→ **EXERCISE DETAILS**: Would you please set down, word for word, the lines from the one with "Viewport: 1200px width, 595px height." through the final line of the data below, omitting any pictures?

Screenshot grounding data
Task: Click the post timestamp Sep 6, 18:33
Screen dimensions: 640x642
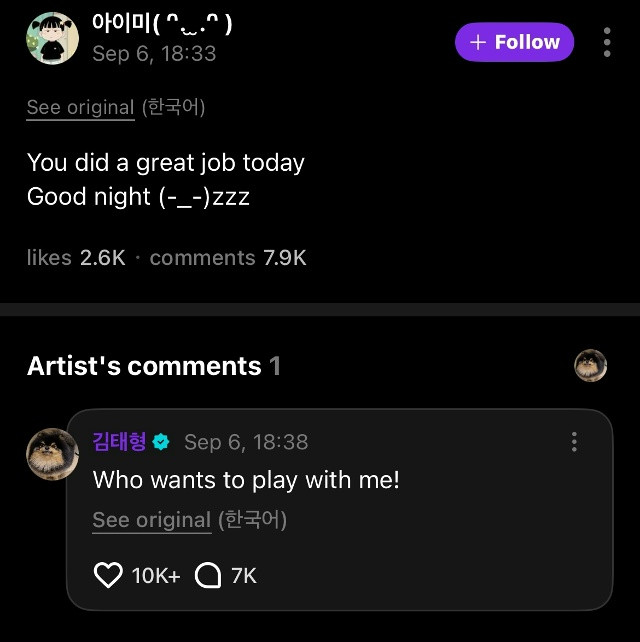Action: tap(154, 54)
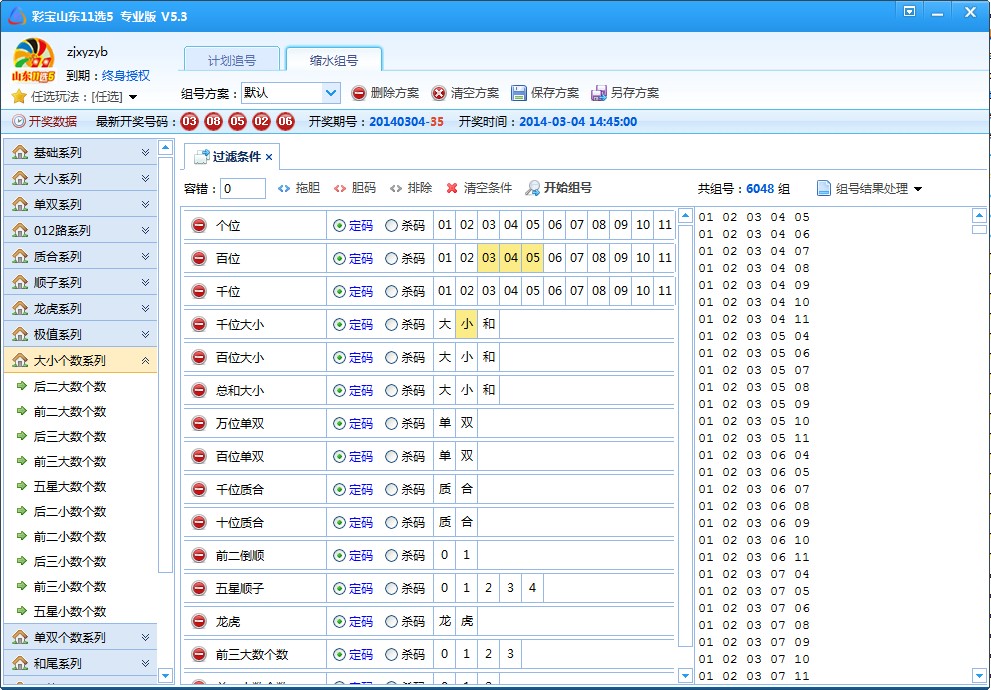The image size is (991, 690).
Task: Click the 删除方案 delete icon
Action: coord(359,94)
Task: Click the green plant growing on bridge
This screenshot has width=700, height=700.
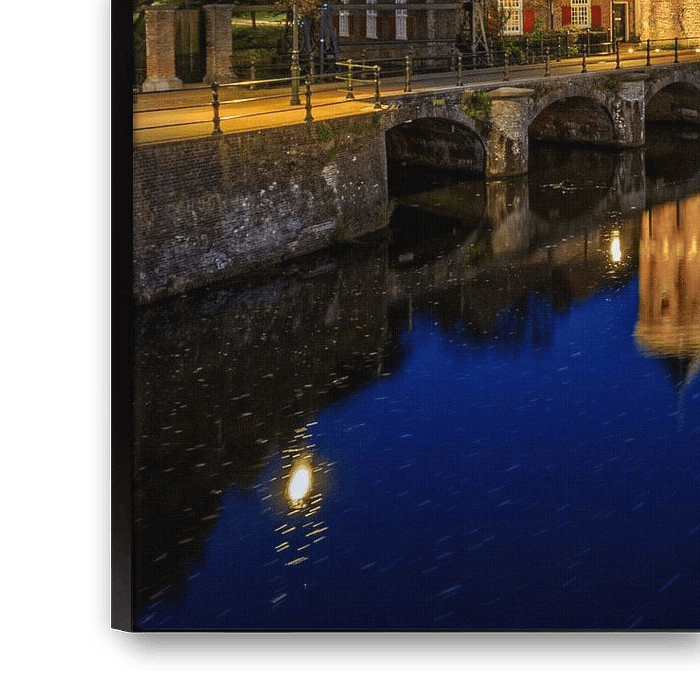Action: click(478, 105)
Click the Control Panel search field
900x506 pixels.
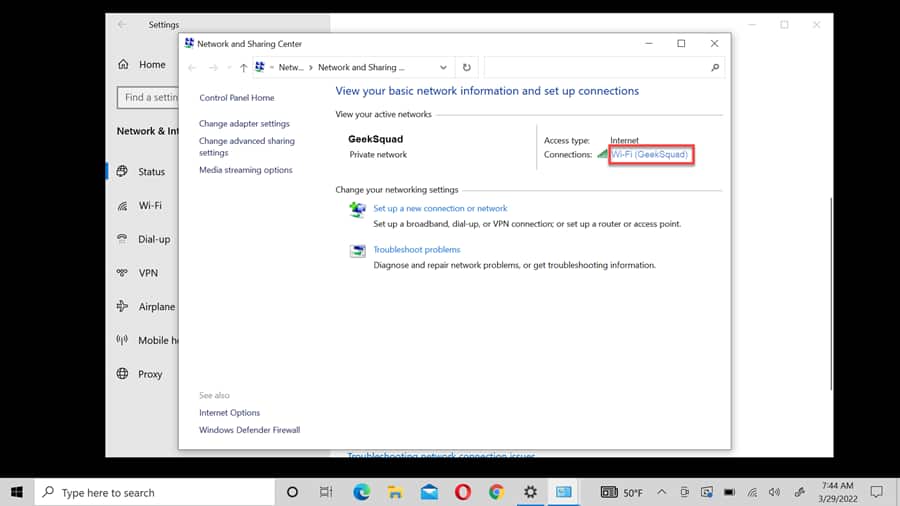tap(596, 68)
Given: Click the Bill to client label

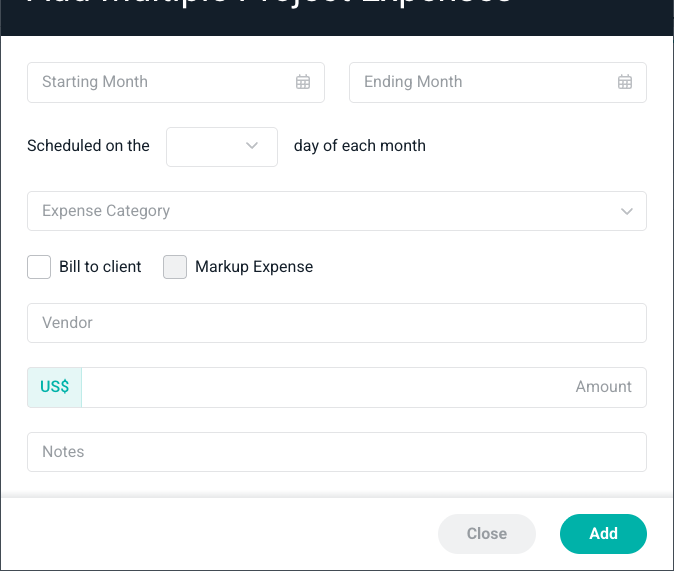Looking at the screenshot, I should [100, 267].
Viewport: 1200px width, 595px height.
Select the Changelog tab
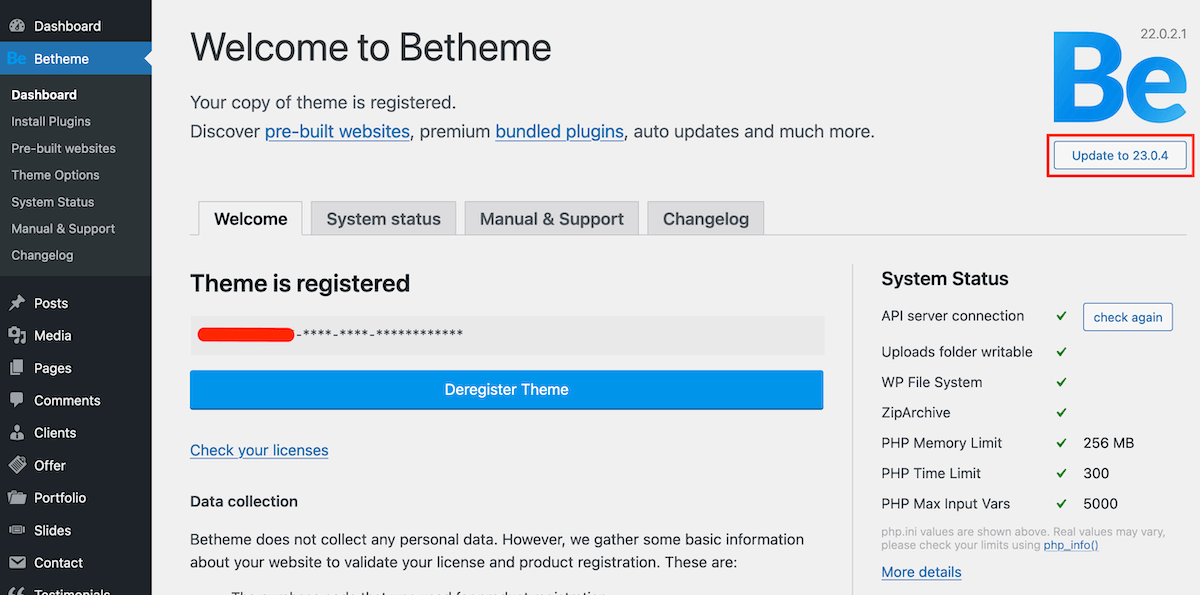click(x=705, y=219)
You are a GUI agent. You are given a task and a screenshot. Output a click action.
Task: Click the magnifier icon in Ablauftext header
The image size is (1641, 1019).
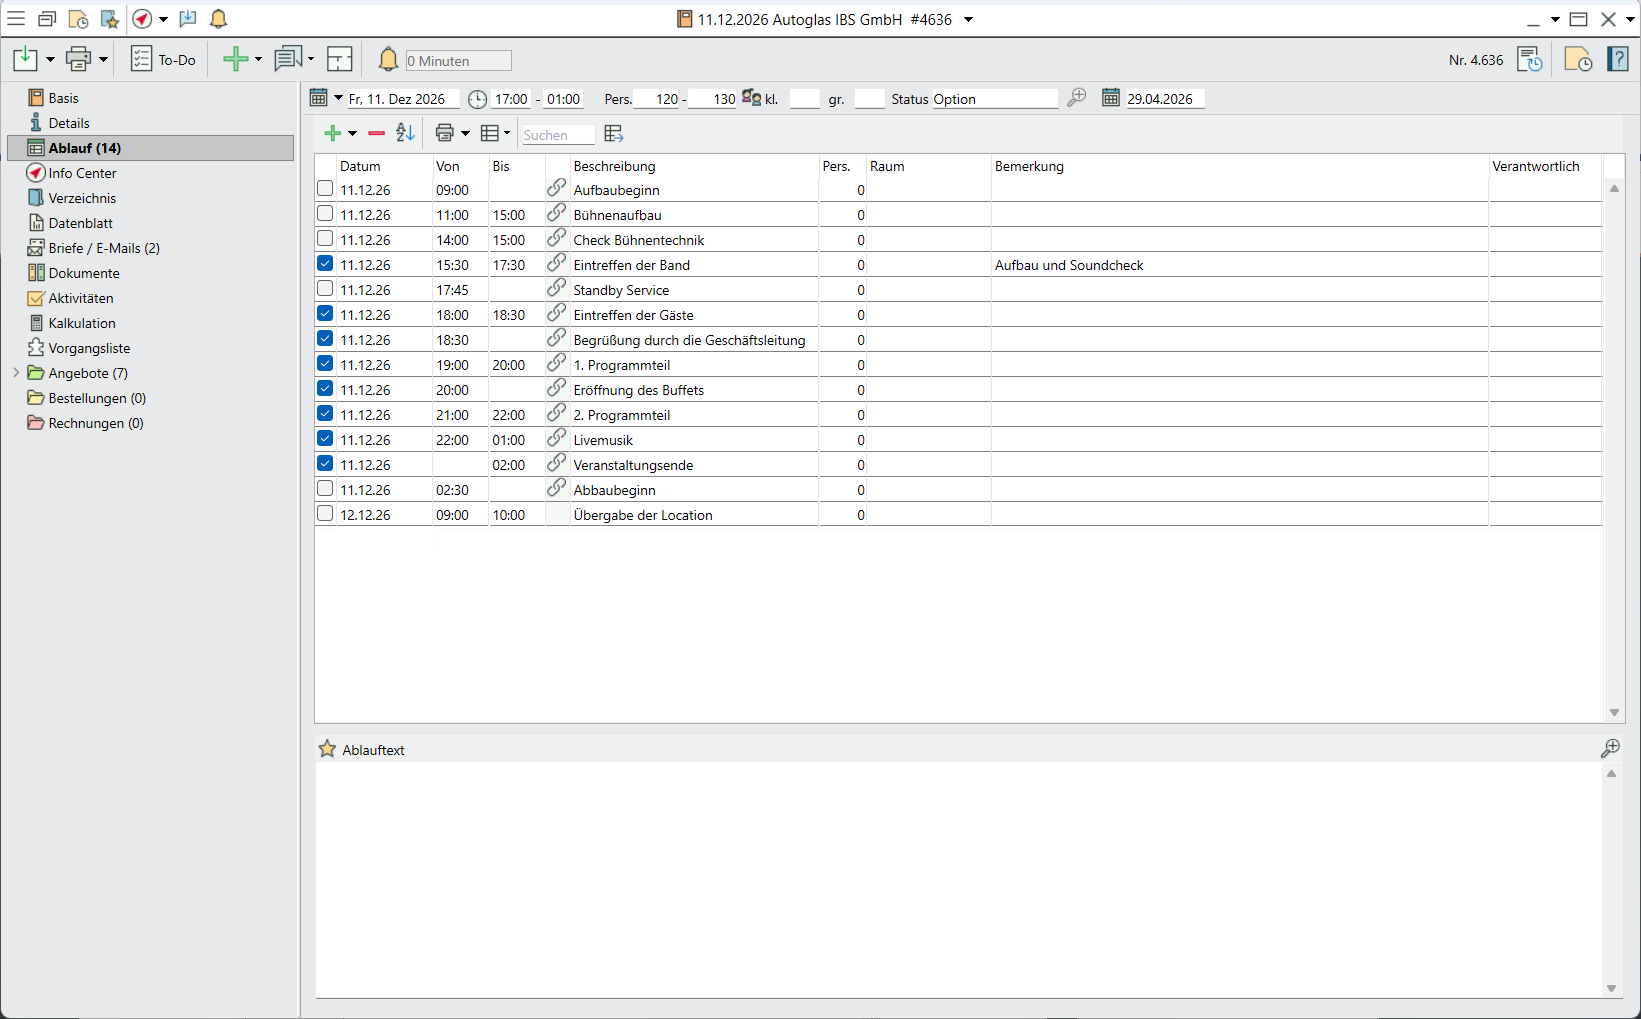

→ **ANSWER BOX**:
Viewport: 1200px width, 595px height.
Select the Changelog tab
click(x=705, y=219)
You are a GUI agent. You are given a task and a screenshot. Output a click action.
Task: Click the magnifier icon in Ablauftext header
The image size is (1641, 1019).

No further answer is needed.